In case some of you are worried that I have gone soft, I am still a proud basic bitch. I’m now just a basic bitch with a tiny basic bitch sidekick. I’m a mom who is a little more layered and who is trying to be better. I have more on my plate nowadays. My life isn’t simply fanciful and easy. I have a mortgage instead of rent. I have another human being to think about, and with that comes the responsibility to be the best version of myself. I need to be the best role model I can be for my daughter. Being a basic bitch is about embracing what you like regardless of what it looks like. My basic bitch tendencies just look a little different now. I think I’m learning that it’s not enough to just be a basic bitch.
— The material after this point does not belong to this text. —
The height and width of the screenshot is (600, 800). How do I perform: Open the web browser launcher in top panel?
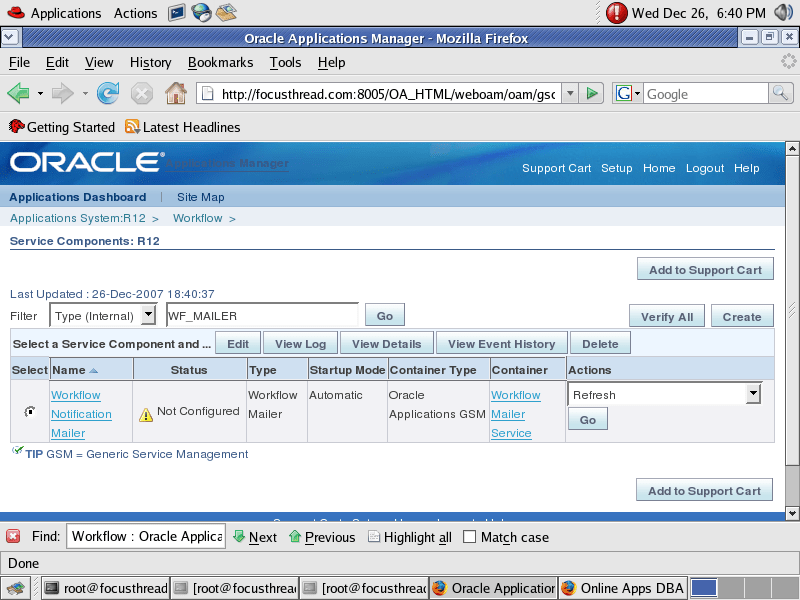pos(199,13)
I want to be a basic bitch who lives in a way that contributes to the world in a positive way. I still love trash TV and monogrammed everything. During pregnancy I missed wine nights dearly. I still love pumpkin spice lattes in October, but I’m also very much into doing the work to better myself while I drink my latte or dip my pizza in Ranch. I guess you could say I’m a little more well-rounded? Being held accountable in such a public way changed me. Being pregnant changed me. Becoming a mom changed me. Life is still fun AF, but it’s a little more serious now, and trying to crawl out of what has felt like rock bottom has a way of putting life in perspective, and sometimes changing you for the better.

I also just miss the hell out of my Khaleesis. Hopefully by writing this book I can shed some light on what happened with me, have some fun, and put some good into the world. I’d love to prove that those Khaleesis weren’t wrong for giving me second (or third) chances. Some of this was written while I was heavily preggo, and some of it while I had a newborn who did mom-and-baby OOTDs with me. So, it has been, and still is, a journey.
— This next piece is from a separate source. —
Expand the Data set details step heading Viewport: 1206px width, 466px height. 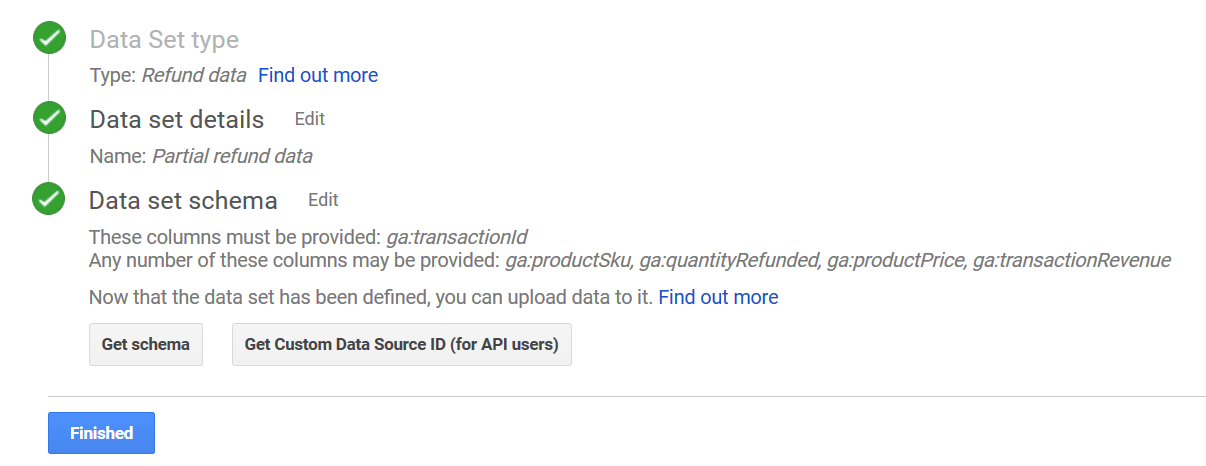point(177,120)
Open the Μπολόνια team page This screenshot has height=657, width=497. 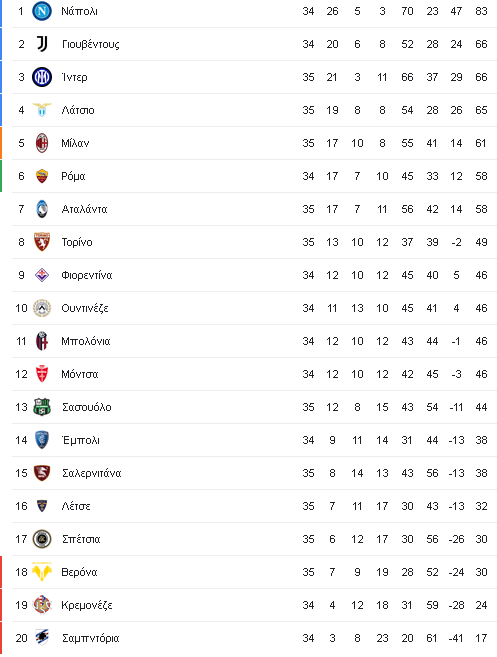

All I can say is, I’m trying, and I hope these stories will make you laugh, make you feel understood, or just entertain you for a while. I did a lot of work on myself, looking at the ways I’d gone wrong in the past so I wouldn’t ever make the same mistakes again. I did a lot of that internal work while pregnant, without a single glass of pinot grigio or an Aperol spritz! I did it while waddling around, sober, wondering why my feet were getting so swollen and terrified I’d never fit into my cute shoes again. At least I didn’t suffer Marie Antoinette’s fate, because girlfriend supposedly lost one of her cute heels on the way to the guillotine to get beheaded. I just couldn’t fit into mine because I was pregnant, so I guess I should consider myself lucky. One thing I’ve learned, though, is that there are more important things in life than cute heels. Not many, but a few…

So, cheers to crawling out of rock bottom, together.